[[ Document passage open ]]

3. A third path is one of loss through escalating division and discord. Increased surveillance and repression of individuals by institutions of the state — of the kind we are consistently submitting to these days — are prosecuted until humans become so compliant they have no more freedom of action than social insects. We are already being unwittingly herded in this direction by ill-advised and crude reactions to issues like climate change, the refugee crisis, nation state antagonisms, organised crime and acts of terrorism.

4. The fourth path is utopian by comparison. Here most people are content and at peace with themselves, while our society is in ecological balance with its environment. This is a world of unity and empathy — without war or unnecessary suffering. The problem with this scenario is that most of us want a comfortable life but do not have faith in it any longer as a viable possibility. It is too idealistic for most people to swallow. The human condition has battered us into doubting that escape is now possible.

But here is the real snag. Contemporary humans, with all our anxieties and inhibitions, our relative affluence yet fear of each other, our penchant for competition over cooperation, our love affair with materialism, and our mistrust of social change, almost certainly cannot survive the accelerating structural changes being wrought on us by relentless technological and economic growth. The human family will either be destroyed or liberated.

[[ Document passage closed ]]
[[ Provided data open ]]

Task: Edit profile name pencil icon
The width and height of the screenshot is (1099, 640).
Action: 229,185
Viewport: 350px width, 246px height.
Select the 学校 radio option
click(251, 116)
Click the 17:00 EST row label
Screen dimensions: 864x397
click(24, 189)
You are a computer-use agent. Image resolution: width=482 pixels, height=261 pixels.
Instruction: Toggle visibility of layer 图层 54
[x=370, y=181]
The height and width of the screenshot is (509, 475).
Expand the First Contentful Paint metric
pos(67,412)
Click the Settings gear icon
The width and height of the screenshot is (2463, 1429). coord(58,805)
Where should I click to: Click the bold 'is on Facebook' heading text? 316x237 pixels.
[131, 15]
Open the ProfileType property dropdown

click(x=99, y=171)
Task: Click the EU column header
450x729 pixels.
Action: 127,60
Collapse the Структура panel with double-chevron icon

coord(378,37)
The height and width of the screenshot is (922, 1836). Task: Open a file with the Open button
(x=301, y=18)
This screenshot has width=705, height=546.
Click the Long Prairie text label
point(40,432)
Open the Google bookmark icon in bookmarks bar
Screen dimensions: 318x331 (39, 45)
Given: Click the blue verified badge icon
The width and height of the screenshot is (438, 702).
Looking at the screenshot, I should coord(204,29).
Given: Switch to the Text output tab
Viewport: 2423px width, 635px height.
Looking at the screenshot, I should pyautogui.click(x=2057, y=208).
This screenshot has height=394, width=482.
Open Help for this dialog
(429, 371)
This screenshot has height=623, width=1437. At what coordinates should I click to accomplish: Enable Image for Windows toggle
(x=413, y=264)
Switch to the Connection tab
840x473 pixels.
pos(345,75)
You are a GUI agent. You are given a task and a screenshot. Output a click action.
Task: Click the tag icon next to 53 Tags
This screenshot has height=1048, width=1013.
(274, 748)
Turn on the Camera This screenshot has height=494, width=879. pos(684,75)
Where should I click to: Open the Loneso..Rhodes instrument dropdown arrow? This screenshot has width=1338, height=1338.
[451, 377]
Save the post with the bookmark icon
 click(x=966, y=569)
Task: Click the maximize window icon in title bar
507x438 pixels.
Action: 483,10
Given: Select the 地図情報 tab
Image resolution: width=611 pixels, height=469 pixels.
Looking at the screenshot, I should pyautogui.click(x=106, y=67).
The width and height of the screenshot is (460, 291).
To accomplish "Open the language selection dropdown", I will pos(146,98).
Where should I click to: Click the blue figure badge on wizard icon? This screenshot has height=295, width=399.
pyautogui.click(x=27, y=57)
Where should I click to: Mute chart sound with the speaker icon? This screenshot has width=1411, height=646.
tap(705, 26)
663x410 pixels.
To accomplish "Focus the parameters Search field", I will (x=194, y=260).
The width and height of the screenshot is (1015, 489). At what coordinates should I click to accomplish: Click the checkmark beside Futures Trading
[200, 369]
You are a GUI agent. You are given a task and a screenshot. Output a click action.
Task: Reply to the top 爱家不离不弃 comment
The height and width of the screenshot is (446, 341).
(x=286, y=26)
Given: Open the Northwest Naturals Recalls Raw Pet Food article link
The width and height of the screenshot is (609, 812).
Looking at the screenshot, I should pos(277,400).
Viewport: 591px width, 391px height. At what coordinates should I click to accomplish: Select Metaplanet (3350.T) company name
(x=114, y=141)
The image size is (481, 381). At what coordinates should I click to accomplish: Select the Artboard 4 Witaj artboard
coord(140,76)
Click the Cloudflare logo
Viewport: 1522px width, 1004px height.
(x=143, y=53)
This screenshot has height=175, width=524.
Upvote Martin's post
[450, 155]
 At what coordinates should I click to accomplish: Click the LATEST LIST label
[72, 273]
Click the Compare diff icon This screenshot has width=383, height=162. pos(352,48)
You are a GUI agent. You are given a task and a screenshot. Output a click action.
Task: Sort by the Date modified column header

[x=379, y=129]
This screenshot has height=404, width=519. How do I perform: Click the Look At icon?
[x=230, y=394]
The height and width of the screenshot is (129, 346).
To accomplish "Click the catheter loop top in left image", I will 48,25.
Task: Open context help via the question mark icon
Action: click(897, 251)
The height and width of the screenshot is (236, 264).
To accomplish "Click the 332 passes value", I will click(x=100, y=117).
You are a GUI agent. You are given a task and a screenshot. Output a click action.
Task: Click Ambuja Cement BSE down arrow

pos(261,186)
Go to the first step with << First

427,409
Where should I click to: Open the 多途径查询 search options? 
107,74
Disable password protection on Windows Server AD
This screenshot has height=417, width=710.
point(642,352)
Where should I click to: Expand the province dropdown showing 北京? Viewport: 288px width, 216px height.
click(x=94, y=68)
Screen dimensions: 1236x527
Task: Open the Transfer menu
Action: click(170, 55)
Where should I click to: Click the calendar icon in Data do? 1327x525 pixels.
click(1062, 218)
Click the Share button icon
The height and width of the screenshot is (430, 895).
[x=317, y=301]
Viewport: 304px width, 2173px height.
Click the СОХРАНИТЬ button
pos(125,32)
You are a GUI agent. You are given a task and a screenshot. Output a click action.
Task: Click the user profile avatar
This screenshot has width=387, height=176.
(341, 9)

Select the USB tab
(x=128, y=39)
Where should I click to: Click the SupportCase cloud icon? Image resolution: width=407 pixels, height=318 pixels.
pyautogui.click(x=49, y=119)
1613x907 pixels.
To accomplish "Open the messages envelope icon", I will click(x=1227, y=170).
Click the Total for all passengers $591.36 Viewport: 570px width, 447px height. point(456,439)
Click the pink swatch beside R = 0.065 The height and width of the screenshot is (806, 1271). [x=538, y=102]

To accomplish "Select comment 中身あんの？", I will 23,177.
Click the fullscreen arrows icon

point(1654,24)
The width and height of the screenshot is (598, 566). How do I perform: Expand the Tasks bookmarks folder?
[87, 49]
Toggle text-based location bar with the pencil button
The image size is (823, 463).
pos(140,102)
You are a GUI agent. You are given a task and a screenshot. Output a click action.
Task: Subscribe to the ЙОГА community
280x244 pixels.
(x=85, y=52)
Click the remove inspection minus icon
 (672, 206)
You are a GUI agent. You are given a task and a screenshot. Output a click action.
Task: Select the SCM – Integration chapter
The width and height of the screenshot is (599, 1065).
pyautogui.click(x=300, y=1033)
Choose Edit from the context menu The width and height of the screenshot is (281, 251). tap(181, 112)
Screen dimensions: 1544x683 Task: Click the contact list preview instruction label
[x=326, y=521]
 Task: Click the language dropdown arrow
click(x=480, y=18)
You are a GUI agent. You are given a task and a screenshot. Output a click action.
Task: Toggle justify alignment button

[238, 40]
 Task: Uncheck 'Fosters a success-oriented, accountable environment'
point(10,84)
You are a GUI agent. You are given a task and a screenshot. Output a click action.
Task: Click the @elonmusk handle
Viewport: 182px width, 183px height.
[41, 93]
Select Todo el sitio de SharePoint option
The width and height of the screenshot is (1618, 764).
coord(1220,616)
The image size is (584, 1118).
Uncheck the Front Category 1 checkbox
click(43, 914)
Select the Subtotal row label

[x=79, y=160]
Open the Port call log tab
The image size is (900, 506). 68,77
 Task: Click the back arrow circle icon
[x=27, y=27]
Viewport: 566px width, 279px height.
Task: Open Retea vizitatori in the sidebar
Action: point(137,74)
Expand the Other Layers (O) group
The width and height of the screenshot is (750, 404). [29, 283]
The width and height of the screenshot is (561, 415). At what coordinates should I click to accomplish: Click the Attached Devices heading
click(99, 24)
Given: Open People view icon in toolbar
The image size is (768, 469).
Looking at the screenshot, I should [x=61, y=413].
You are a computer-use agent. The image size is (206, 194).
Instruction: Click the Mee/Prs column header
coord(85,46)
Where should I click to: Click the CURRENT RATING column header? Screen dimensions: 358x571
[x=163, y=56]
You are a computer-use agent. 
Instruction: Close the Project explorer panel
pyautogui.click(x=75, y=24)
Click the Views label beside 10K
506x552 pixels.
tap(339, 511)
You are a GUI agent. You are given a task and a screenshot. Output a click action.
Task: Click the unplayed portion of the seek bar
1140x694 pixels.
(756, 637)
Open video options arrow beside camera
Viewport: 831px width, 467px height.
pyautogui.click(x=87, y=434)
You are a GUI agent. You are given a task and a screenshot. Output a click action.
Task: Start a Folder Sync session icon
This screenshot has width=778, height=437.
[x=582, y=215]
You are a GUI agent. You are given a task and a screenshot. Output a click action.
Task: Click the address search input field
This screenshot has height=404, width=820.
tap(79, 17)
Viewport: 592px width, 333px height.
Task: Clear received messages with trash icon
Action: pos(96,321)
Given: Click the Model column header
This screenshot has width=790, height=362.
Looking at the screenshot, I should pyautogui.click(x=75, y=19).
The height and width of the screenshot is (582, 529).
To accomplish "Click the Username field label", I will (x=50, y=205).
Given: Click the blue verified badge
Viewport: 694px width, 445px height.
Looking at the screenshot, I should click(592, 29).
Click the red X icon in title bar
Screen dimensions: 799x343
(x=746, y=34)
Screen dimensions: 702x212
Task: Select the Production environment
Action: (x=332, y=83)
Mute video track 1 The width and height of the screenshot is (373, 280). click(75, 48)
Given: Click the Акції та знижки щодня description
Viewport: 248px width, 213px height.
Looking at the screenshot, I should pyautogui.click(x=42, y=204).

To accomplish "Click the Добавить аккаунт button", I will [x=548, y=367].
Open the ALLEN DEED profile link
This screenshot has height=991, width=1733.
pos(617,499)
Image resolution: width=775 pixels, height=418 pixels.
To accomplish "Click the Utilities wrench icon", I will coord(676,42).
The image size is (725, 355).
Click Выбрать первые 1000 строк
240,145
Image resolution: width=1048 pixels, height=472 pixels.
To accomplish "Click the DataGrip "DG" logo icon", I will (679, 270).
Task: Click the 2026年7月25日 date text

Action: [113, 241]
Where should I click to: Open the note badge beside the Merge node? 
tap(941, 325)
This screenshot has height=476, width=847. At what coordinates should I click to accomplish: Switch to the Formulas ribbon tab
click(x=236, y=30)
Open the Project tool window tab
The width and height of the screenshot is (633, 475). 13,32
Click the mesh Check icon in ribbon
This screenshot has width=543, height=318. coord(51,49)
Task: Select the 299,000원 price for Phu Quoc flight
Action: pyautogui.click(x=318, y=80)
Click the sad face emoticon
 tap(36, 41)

[[ Provided data closed ]]

=== Exercise set ===
A) Decide whether each statement agrees with the passage on humanity's future paths, answering yes or no and quoting the deciding words: (i) In the fourth path, society is in ecological balance with its environment. (ii) Most people have faith in the fourth path as a viable possibility. (iii) The third path is one of loss through escalating division and discord.
B) Carry the passage on humanity's future paths forward from its final sentence.

=== Answer set ===
A)
(i) Yes: "our society is in ecological balance with its environment"
(ii) No: "most of us want a comfortable life but do not have faith in it any longer as a viable possibility"
(iii) Yes: "A third path is one of loss through escalating division and discord"

B)
The thought of the present deteriorating into a vapid perdition most of us do not want cannot endure for much longer without some kind of antiphon emerging from sources that are increasingly awake to the dangers.

Of course only a Luddite would be foolish enough to suggest that new technologies per se are responsible for human conflict and other follies. It is not how we fashion our tools that matters, but the activities involved in using them. The current madness of Pokemon Go, for example, is probably nothing more than a harmless fad. But the deliberate misuse of technology by a technocratic elite that favours technological growth and gadgetry over finding solutions to humanity’s real needs — which are then neglected in service to an interminable cabaret of trivia — has made them an unbearable burden. Once again we are trapped in prisons of our own invention.

And so recovery and rescue, if that is what we want, can only emerge from transformational design which, in its generative state, becomes a form of conscious coevolution.

Our world-system depends upon healthy and productive interactions between the state, business and civic sectors, together with intelligently informed insights and responsible feedback from the media, to sustain and improve our quality of life. But at some point these critical relationships failed to alert us to a “perfect storm” of complications that were brewing.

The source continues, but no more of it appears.